* **文本段落**
----
Leetcode No.72 ***

给定两个单词 word1 和 word2,计算出将 word1 转换成 word2 所使用的最少操作数 。

你可以对一个单词进行如下三种操作:

  1. 插入一个字符
  2. 删除一个字符
  3. 替换一个字符

示例 1:

输入: word1 = "horse", word2 = "ros"
输出: 3
解释: 
horse -> rorse (将 'h' 替换为 'r')
rorse -> rose (删除 'r')
rose -> ros (删除 'e')

示例 2:

输入: word1 = "intention", word2 = "execution"
输出: 5
解释: 
intention -> inention (删除 't')
inention -> enention (将 'i' 替换为 'e')
enention -> exention (将 'n' 替换为 'x')
exention -> exection (将 'n' 替换为 'c')
exection -> execution (插入 'u')
----
* **数据展示**
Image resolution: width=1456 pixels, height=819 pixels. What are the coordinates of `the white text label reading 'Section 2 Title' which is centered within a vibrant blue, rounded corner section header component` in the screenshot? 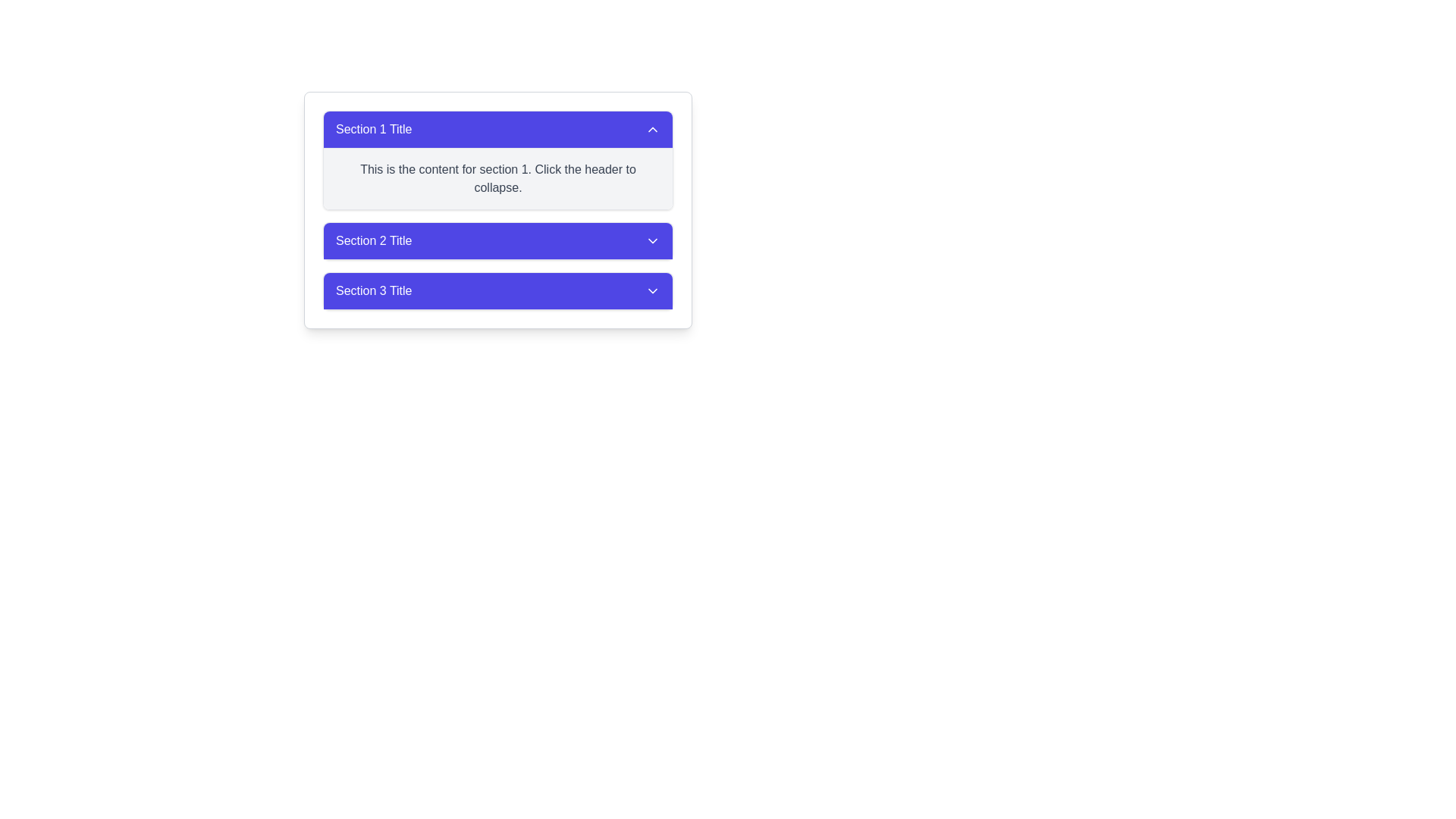 It's located at (374, 240).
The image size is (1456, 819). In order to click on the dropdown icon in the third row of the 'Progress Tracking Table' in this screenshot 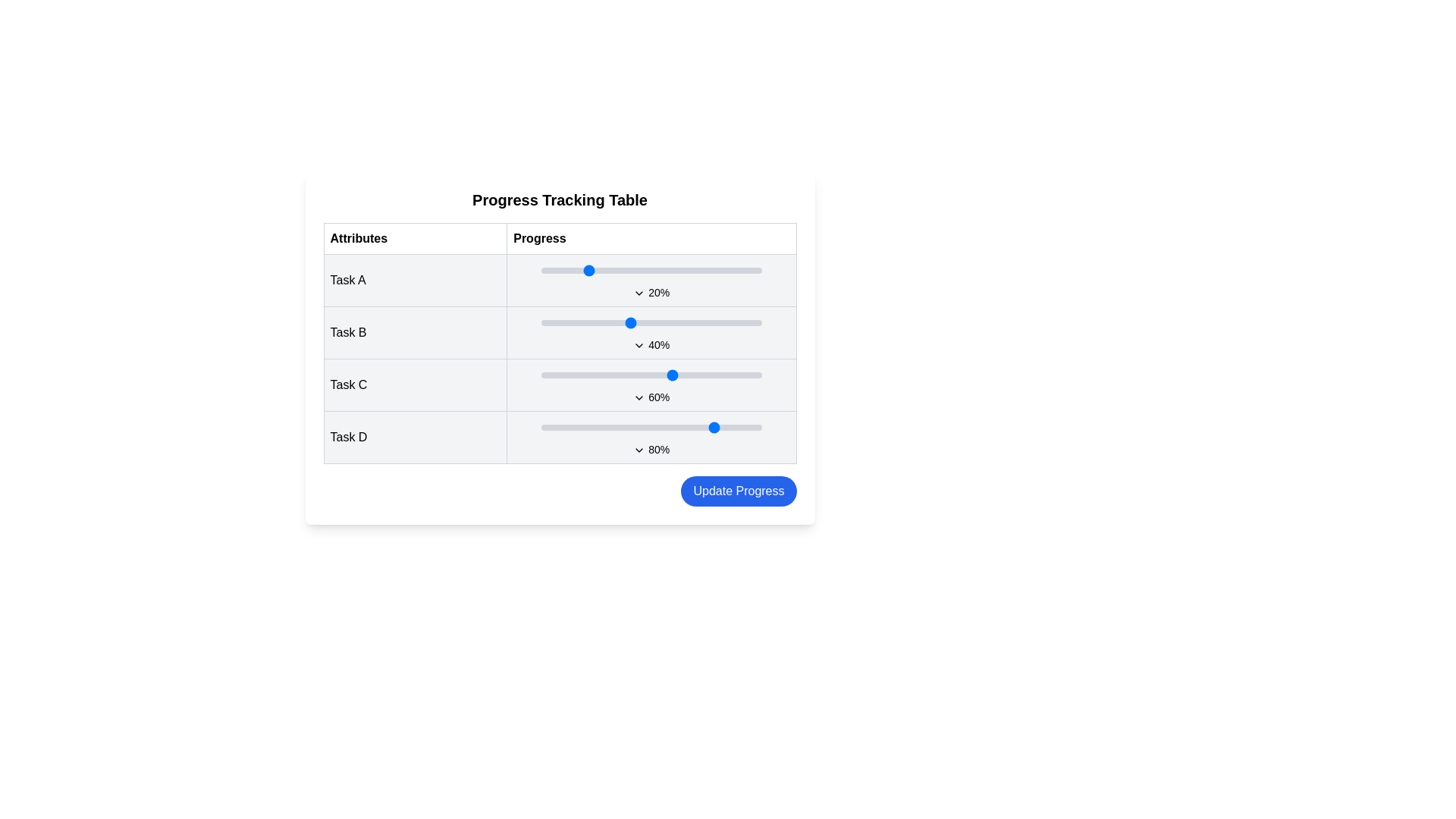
----
* **题目**
更新这段文本：从含有“rose -> ros”的地方开始重写，到“(将 'n' 替换为 'c')”之后停止，并把其中的“替换为”改为“改成”。 这里的数据与这段文本没有关系。

* **本题答案**
rose -> ros (删除 'e')

示例 2:

输入: word1 = "intention", word2 = "execution"
输出: 5
解释: 
intention -> inention (删除 't')
inention -> enention (将 'i' 改成 'e')
enention -> exention (将 'n' 改成 'x')
exention -> exection (将 'n' 改成 'c')